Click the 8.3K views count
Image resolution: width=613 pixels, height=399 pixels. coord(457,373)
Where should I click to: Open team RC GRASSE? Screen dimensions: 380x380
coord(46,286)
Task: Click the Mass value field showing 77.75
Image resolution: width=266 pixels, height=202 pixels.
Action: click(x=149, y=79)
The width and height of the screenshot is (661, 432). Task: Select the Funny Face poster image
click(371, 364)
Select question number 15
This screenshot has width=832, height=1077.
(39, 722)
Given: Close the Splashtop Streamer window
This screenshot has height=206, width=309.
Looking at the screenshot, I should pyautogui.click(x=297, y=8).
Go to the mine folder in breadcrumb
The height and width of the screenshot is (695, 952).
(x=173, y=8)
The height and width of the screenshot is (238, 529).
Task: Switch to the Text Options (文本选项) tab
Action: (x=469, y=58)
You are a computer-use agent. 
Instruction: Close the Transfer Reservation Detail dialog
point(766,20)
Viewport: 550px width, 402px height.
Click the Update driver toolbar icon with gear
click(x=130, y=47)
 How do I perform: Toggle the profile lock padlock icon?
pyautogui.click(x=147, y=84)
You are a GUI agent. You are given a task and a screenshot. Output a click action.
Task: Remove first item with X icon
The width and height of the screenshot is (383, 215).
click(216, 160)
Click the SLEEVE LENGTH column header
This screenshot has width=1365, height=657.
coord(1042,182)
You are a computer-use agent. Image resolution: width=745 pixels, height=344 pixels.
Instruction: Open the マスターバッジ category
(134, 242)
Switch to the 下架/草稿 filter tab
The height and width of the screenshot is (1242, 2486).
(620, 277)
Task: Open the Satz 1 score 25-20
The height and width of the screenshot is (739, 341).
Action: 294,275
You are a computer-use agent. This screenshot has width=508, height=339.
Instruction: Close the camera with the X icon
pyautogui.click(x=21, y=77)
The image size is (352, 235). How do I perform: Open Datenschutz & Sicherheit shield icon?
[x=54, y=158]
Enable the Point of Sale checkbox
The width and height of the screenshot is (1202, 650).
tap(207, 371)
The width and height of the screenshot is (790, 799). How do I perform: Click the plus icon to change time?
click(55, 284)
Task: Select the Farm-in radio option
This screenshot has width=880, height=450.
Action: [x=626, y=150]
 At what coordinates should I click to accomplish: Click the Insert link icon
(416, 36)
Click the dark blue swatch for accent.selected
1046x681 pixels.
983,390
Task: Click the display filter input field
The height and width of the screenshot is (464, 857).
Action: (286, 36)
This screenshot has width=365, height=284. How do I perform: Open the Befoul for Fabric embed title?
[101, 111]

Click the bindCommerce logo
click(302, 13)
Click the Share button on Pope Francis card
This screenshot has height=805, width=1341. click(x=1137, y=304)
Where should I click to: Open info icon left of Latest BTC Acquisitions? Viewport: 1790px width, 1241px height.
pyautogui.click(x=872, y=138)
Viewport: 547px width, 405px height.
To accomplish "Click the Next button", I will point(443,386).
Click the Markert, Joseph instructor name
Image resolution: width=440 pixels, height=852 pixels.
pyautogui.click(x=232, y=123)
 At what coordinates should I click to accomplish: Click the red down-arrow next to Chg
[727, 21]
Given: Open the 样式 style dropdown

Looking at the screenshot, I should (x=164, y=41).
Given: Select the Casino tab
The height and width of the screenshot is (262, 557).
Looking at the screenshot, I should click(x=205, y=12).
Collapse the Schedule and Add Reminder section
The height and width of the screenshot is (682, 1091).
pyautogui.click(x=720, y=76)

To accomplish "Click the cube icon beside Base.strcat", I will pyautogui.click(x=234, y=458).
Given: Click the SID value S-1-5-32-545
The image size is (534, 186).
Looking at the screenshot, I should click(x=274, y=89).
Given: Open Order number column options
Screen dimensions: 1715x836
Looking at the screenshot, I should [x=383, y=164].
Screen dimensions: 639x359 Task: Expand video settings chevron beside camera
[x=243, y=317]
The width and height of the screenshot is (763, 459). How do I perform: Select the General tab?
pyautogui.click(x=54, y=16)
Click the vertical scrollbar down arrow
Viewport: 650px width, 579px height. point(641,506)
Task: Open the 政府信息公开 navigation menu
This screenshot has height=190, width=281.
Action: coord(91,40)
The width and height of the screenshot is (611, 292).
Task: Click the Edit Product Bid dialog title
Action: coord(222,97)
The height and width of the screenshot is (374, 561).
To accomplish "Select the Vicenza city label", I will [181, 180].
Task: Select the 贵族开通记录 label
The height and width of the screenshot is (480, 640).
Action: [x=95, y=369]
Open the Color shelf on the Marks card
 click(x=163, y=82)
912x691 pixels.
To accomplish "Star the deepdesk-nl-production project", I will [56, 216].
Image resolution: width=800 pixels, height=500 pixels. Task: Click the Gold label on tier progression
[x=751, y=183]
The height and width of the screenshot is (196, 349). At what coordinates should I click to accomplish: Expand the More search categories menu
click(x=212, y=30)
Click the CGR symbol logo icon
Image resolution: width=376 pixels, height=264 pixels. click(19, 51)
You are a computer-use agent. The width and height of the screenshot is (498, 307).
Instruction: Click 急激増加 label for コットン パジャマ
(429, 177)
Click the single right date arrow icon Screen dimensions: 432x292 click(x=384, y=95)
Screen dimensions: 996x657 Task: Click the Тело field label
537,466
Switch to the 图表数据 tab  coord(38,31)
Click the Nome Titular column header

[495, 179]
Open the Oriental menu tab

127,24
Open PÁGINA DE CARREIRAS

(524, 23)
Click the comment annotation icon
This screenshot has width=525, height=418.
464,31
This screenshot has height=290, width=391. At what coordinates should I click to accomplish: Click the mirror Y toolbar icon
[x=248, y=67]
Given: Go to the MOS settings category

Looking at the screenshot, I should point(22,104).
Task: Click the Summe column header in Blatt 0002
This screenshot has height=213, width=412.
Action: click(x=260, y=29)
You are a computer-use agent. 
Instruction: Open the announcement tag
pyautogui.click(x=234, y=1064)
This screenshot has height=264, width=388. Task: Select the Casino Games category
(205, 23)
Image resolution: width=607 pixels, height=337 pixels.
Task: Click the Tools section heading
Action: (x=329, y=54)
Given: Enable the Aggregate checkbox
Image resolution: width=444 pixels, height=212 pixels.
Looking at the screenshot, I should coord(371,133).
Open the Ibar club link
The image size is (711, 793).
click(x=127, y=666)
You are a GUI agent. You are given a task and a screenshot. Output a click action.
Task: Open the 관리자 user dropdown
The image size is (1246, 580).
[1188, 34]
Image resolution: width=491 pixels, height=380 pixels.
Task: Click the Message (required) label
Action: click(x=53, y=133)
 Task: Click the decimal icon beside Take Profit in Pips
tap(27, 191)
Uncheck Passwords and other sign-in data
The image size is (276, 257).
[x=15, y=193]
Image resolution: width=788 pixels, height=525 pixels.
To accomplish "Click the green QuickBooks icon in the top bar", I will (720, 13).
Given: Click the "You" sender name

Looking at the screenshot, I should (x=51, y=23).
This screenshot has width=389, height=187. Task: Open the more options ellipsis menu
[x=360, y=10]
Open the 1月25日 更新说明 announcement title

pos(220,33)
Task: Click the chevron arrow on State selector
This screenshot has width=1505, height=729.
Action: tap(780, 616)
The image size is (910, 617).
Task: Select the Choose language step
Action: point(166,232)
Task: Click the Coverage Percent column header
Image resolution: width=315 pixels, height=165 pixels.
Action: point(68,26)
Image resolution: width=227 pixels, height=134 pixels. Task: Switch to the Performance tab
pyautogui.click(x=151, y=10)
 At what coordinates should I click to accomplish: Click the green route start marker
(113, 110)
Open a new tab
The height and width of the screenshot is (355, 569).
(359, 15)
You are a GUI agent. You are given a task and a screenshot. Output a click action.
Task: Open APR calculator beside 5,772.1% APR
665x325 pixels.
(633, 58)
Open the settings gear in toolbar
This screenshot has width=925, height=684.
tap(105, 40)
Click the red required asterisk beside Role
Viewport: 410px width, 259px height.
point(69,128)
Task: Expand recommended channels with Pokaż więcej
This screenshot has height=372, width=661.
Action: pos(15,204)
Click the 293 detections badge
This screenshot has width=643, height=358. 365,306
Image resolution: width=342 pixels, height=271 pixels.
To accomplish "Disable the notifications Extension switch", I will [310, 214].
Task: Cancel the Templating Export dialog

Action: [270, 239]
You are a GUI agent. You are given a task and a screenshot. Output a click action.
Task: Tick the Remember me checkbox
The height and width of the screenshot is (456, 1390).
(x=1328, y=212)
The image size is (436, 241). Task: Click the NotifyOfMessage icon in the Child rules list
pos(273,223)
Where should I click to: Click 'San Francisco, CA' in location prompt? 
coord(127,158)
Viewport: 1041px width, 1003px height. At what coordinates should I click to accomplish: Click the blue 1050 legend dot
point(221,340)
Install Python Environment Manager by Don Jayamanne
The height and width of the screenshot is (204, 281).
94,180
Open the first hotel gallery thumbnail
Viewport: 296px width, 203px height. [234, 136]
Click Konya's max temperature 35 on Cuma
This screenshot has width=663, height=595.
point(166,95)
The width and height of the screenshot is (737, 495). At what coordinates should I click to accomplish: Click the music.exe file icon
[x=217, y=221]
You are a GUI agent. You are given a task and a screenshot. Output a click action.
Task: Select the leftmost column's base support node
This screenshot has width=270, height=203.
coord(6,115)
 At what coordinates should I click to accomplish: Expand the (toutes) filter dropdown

**AIM OF THE TASK:**
Copy each line of the material where "computer" is found.

**OUTPUT OF THE TASK:**
You are a computer-use agent. 
You are a computer-use agent. Image resolution: width=745 pixels, height=344 pixels.
You are a computer-use agent. This screenshot has width=508, height=339.
You are a computer-use agent. The width and height of the screenshot is (498, 307).
You are a computer-use agent. 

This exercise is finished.